Many employment contracts for senior employees include post-employment restrictions not to work for a competitor. These type of non-competition clauses are usually the most contentious - an employee's value to another employer is usually based on his or her previous experience directly in an industry. However, businesses have legitimate interests to protect confidential information and trade secrets.

Are non-compete clauses enforceable?

Clauses tend to be enforceable if they are reasonable, and provided that they don't break any anti-competition law. Reasonableness is subjective and depends on each case. As a rule of thumb, reasonable is what is necessary to protect legitimate commercial interests, both for the parties themselves and for the greater public interest.

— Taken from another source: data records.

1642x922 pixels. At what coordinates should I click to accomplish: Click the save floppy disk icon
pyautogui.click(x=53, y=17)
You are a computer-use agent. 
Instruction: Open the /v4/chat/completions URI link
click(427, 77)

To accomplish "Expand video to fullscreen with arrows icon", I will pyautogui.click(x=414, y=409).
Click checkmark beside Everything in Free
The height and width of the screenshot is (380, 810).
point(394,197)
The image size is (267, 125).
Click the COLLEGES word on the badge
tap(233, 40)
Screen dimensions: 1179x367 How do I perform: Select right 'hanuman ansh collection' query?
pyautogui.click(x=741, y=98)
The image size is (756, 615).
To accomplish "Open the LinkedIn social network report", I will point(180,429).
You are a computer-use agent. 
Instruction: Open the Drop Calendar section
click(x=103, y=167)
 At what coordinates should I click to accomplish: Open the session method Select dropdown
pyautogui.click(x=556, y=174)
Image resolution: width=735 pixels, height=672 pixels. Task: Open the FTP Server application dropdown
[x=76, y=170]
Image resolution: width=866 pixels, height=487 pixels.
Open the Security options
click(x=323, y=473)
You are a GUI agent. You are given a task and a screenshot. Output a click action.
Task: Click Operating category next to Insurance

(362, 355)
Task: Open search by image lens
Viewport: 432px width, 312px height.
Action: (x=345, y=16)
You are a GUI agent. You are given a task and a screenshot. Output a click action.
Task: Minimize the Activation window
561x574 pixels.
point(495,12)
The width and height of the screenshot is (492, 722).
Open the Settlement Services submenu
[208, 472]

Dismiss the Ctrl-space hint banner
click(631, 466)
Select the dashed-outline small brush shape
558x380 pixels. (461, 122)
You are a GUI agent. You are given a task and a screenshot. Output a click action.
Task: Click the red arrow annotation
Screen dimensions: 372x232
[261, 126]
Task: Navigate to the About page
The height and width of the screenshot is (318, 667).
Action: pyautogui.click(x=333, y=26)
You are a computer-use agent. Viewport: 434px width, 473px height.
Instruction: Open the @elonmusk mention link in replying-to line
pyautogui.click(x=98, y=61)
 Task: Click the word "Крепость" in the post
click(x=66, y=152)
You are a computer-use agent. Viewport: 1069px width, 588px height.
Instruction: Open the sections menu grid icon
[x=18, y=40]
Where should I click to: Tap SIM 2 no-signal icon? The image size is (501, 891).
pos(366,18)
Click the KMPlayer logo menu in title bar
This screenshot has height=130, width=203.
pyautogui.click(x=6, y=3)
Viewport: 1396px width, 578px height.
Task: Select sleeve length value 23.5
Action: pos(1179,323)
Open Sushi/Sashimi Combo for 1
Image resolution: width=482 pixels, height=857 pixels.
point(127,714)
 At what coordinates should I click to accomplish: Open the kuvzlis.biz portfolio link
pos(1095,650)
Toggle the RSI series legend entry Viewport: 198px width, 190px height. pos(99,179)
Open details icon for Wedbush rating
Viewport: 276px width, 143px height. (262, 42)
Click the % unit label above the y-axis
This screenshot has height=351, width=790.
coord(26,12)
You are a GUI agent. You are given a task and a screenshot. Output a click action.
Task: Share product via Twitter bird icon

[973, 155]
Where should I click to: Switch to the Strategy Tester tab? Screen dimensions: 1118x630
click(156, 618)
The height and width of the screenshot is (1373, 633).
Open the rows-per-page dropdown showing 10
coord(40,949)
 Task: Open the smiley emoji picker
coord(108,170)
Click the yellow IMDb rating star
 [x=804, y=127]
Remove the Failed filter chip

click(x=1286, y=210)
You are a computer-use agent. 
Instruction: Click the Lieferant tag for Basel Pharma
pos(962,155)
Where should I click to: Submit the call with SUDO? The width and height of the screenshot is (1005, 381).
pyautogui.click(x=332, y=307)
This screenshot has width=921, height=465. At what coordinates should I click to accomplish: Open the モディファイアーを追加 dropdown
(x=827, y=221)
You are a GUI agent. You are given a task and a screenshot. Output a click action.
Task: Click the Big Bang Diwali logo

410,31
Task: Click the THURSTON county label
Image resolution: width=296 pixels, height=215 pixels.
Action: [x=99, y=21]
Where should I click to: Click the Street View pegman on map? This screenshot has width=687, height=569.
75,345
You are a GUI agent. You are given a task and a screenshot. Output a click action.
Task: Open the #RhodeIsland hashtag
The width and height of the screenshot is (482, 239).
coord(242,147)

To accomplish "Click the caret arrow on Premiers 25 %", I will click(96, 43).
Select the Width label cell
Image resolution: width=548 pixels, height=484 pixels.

The duration of the non-competition clause is important. There should be a time limit, which should be no longer than necessary. Open ended time limits are very likely to be unreasonable.

It is assumed that someone can only compete within the same, or a nearby geographical location, and in the same or a similar business industry. A clause that seeks to restrict someone or a business from working in too wide a territory or industry is likely to be unreasonable.

There also exists anti-competition law. This aims to prevent businesses from acting outside of the interests of certain stakeholders, particularly where the business holds far more power than other stakeholders, for example by price-fixing, market sharing or agreeing to limit activity.

Non-solicitation

Non-solicitation covenants prevent one of the parties from approaching the customers of the other in an attempt to win work from them.

Sometimes the terms might forbid buying from suppliers. However, non-solicitation of suppliers is less common and usually is only included in the contract if the supplier was helped to develop a product or service by the customer.

Non-dealing

Non-dealing is similar to non-solicitation. In addition to preventing the party from approaching customers, it prevents any transaction in any circumstances. This means that even if the customer approaches the party, the party cannot deal with the customer.

Non-poaching

Poaching means inducing someone to leave a current situation and join the person soliciting them. It is usually employees who poached by a former manager into a competitor business, but sometimes the staff of a closely integrated client or supplier might be approached.

Inclusion of restrictive covenants as a deterrent

Often, a legal document draftsman will intentionally include terms that are likely to be unenforceable, expecting that they will never be challenged.

Many people will sign a contract that contains restrictive terms and assume that because they have agreed to them, they will always be enforceable.

Restraint of trade

Restraint of trade happens when restrictive covenants prevent sopmeone in business from carrying out their trade, particularly if the terms exceed what would be reasonably necessary to protect the legitimate commercial interests of the party restricting the other.

As with other judgements of reasonableness, courts look at restraint of trade on a case-by-case basis. If the term is unreasonable or unfair it is judged to be void and unenforceable.